Task to carry out: Would you set down each line of the data below exactly?

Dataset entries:
====
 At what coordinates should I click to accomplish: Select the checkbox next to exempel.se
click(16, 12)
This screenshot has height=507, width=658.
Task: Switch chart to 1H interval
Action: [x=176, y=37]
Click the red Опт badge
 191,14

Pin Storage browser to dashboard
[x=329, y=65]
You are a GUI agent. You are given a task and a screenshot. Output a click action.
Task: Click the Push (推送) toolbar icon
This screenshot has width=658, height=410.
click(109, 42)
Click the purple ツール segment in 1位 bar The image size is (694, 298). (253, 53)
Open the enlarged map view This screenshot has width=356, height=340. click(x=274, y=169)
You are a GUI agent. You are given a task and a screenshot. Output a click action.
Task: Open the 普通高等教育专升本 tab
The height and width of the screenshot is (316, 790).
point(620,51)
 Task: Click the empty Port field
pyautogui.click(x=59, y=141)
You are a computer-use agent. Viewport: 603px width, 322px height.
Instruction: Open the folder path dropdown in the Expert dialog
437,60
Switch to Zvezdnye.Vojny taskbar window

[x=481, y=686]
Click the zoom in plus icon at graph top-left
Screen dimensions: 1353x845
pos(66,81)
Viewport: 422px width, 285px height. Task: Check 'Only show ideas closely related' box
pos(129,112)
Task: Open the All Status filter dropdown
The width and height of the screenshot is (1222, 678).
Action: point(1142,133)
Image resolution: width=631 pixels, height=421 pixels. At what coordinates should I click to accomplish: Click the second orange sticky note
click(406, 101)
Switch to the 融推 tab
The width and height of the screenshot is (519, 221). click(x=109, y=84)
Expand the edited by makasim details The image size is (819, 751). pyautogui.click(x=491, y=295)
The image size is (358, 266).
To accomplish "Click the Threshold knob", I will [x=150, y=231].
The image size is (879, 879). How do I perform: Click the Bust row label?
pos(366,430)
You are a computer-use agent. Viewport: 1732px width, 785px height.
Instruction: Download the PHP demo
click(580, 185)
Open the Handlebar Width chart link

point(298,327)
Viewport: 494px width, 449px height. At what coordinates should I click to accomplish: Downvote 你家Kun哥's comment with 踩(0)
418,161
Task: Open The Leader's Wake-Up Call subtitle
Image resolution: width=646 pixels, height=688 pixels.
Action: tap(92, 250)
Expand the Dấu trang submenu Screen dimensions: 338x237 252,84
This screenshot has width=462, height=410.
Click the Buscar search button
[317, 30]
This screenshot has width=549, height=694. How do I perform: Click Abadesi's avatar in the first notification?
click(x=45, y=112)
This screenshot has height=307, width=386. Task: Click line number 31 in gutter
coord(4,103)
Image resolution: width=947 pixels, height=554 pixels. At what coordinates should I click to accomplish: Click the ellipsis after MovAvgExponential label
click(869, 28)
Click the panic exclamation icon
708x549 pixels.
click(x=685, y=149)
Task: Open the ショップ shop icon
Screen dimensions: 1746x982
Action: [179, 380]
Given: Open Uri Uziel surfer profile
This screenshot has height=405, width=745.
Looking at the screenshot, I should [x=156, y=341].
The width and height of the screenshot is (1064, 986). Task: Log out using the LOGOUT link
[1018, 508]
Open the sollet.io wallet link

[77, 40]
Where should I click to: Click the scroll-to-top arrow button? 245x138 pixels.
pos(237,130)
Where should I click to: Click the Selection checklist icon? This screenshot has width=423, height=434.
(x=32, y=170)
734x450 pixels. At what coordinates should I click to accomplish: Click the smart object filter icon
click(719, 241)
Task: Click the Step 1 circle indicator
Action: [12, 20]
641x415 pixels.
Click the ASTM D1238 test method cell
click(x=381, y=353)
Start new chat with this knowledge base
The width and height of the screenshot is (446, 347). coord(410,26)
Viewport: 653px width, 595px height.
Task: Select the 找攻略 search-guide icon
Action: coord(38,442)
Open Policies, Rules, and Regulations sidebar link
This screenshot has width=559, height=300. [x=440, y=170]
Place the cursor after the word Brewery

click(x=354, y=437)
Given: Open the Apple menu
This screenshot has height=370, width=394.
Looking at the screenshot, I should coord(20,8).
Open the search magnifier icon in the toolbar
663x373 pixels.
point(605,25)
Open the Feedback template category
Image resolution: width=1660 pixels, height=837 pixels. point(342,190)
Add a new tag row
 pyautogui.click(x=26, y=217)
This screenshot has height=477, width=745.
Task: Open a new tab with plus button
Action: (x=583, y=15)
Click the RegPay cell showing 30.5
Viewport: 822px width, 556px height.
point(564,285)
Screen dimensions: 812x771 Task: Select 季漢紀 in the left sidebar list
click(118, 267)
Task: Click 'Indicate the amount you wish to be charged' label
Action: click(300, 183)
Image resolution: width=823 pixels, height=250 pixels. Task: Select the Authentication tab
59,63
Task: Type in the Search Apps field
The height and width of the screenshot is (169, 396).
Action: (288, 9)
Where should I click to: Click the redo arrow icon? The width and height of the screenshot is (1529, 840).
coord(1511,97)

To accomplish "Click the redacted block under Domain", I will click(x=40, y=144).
====
Answer box:
 At what coordinates should I click to accomplish: Select the checkbox next to exempel.se
click(16, 12)
This screenshot has height=507, width=658.
Task: Switch chart to 1H interval
Action: [x=176, y=37]
Click the red Опт badge
 191,14

Pin Storage browser to dashboard
[x=329, y=65]
You are a GUI agent. You are given a task and a screenshot. Output a click action.
Task: Click the Push (推送) toolbar icon
This screenshot has width=658, height=410.
click(109, 42)
Click the purple ツール segment in 1位 bar The image size is (694, 298). (253, 53)
Open the enlarged map view This screenshot has width=356, height=340. click(x=274, y=169)
You are a GUI agent. You are given a task and a screenshot. Output a click action.
Task: Open the 普通高等教育专升本 tab
The height and width of the screenshot is (316, 790).
point(620,51)
 Task: Click the empty Port field
pyautogui.click(x=59, y=141)
You are a computer-use agent. Viewport: 603px width, 322px height.
Instruction: Open the folder path dropdown in the Expert dialog
437,60
Switch to Zvezdnye.Vojny taskbar window

[x=481, y=686]
Click the zoom in plus icon at graph top-left
Screen dimensions: 1353x845
pos(66,81)
Viewport: 422px width, 285px height. Task: Check 'Only show ideas closely related' box
pos(129,112)
Task: Open the All Status filter dropdown
The width and height of the screenshot is (1222, 678).
Action: point(1142,133)
Image resolution: width=631 pixels, height=421 pixels. At what coordinates should I click to accomplish: Click the second orange sticky note
click(406, 101)
Switch to the 融推 tab
The width and height of the screenshot is (519, 221). click(x=109, y=84)
Expand the edited by makasim details The image size is (819, 751). pyautogui.click(x=491, y=295)
The image size is (358, 266).
To accomplish "Click the Threshold knob", I will [x=150, y=231].
The image size is (879, 879). How do I perform: Click the Bust row label?
pos(366,430)
You are a computer-use agent. Viewport: 1732px width, 785px height.
Instruction: Download the PHP demo
click(580, 185)
Open the Handlebar Width chart link

point(298,327)
Viewport: 494px width, 449px height. At what coordinates should I click to accomplish: Downvote 你家Kun哥's comment with 踩(0)
418,161
Task: Open The Leader's Wake-Up Call subtitle
Image resolution: width=646 pixels, height=688 pixels.
Action: tap(92, 250)
Expand the Dấu trang submenu Screen dimensions: 338x237 252,84
This screenshot has width=462, height=410.
Click the Buscar search button
[317, 30]
This screenshot has width=549, height=694. How do I perform: Click Abadesi's avatar in the first notification?
click(x=45, y=112)
This screenshot has height=307, width=386. Task: Click line number 31 in gutter
coord(4,103)
Image resolution: width=947 pixels, height=554 pixels. At what coordinates should I click to accomplish: Click the ellipsis after MovAvgExponential label
click(869, 28)
Click the panic exclamation icon
708x549 pixels.
click(x=685, y=149)
Task: Open the ショップ shop icon
Screen dimensions: 1746x982
Action: [179, 380]
Given: Open Uri Uziel surfer profile
This screenshot has height=405, width=745.
Looking at the screenshot, I should [x=156, y=341].
The width and height of the screenshot is (1064, 986). Task: Log out using the LOGOUT link
[1018, 508]
Open the sollet.io wallet link

[77, 40]
Where should I click to: Click the scroll-to-top arrow button? 245x138 pixels.
pos(237,130)
Where should I click to: Click the Selection checklist icon? This screenshot has width=423, height=434.
(x=32, y=170)
734x450 pixels. At what coordinates should I click to accomplish: Click the smart object filter icon
click(719, 241)
Task: Click the Step 1 circle indicator
Action: [12, 20]
641x415 pixels.
Click the ASTM D1238 test method cell
click(x=381, y=353)
Start new chat with this knowledge base
The width and height of the screenshot is (446, 347). coord(410,26)
Viewport: 653px width, 595px height.
Task: Select the 找攻略 search-guide icon
Action: coord(38,442)
Open Policies, Rules, and Regulations sidebar link
This screenshot has width=559, height=300. [x=440, y=170]
Place the cursor after the word Brewery

click(x=354, y=437)
Given: Open the Apple menu
This screenshot has height=370, width=394.
Looking at the screenshot, I should coord(20,8).
Open the search magnifier icon in the toolbar
663x373 pixels.
point(605,25)
Open the Feedback template category
Image resolution: width=1660 pixels, height=837 pixels. point(342,190)
Add a new tag row
 pyautogui.click(x=26, y=217)
This screenshot has height=477, width=745.
Task: Open a new tab with plus button
Action: (x=583, y=15)
Click the RegPay cell showing 30.5
Viewport: 822px width, 556px height.
point(564,285)
Screen dimensions: 812x771 Task: Select 季漢紀 in the left sidebar list
click(118, 267)
Task: Click 'Indicate the amount you wish to be charged' label
Action: click(300, 183)
Image resolution: width=823 pixels, height=250 pixels. Task: Select the Authentication tab
59,63
Task: Type in the Search Apps field
The height and width of the screenshot is (169, 396).
Action: (288, 9)
Where should I click to: Click the redo arrow icon? The width and height of the screenshot is (1529, 840).
coord(1511,97)

To accomplish "Click the redacted block under Domain", I will click(x=40, y=144).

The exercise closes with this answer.